A new DARPA program would keep antiviral treatments one step ahead.

Reuters/Paulo Whitaker

Vaccines and other antiviral treatments have one overriding, seemingly inescapable problem: since viruses evolve, a solution that works today can be completely useless tomorrow. The researchers at DARPA are convinced this is a solvable problem, however. They've launched an INTERCEPT (Interfering and Co-Evolving Prevention and Therapy) program that aims to create therapies which adapt in sync with the viruses they're meant to thwart. It'll largely revolve around therapeutic interfering particles (TIPs), or tiny slices of protein-shelled DNA that infiltrate cells and compete with viruses for protein shells. Since the particles should be produced faster than viruses, you end up with loads of dud viruses that dramatically reduce the impact of any viral load. Think of it as watering down a stiff drink.

And unlike vaccines, TIPs are likely to keep one step ahead, producing numerous variants. You might only need to develop a particle once; as soon as it starts working, it'll change on its own.
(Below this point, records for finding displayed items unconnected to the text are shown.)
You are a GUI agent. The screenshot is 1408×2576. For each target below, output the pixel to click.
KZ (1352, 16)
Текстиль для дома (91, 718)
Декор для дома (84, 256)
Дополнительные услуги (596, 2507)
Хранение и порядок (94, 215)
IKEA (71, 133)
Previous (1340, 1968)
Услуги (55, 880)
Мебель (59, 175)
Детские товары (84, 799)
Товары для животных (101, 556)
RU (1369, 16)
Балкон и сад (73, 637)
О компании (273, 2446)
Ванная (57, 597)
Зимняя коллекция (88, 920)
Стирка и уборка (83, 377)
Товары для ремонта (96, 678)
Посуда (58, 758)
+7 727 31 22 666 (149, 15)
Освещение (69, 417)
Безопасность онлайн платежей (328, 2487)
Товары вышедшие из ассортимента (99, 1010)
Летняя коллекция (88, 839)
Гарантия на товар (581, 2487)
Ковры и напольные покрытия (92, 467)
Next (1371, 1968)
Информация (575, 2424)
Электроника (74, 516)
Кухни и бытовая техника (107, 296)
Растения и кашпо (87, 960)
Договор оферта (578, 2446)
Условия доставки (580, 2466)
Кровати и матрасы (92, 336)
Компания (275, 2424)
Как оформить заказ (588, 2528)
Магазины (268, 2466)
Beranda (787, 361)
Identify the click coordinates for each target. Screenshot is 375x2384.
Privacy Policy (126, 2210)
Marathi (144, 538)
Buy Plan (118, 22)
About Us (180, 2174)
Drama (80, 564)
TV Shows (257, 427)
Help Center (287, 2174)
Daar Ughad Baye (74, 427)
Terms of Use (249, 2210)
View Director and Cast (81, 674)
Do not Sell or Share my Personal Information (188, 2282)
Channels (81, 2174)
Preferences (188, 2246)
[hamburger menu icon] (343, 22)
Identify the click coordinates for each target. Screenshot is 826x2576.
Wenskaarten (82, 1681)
The emphasis, as you can guess, is on "might" -- the program is only just getting off the ground. DARPA and partners first have to develop TIP candidates, conduct long-term tests to prove that they work and refine them through computer models. The proposal process won't even start in earnest until April 28th. If TIPs work as planned, though, they could do a lot to soften the blow of viruses of all kinds, even when they're severe.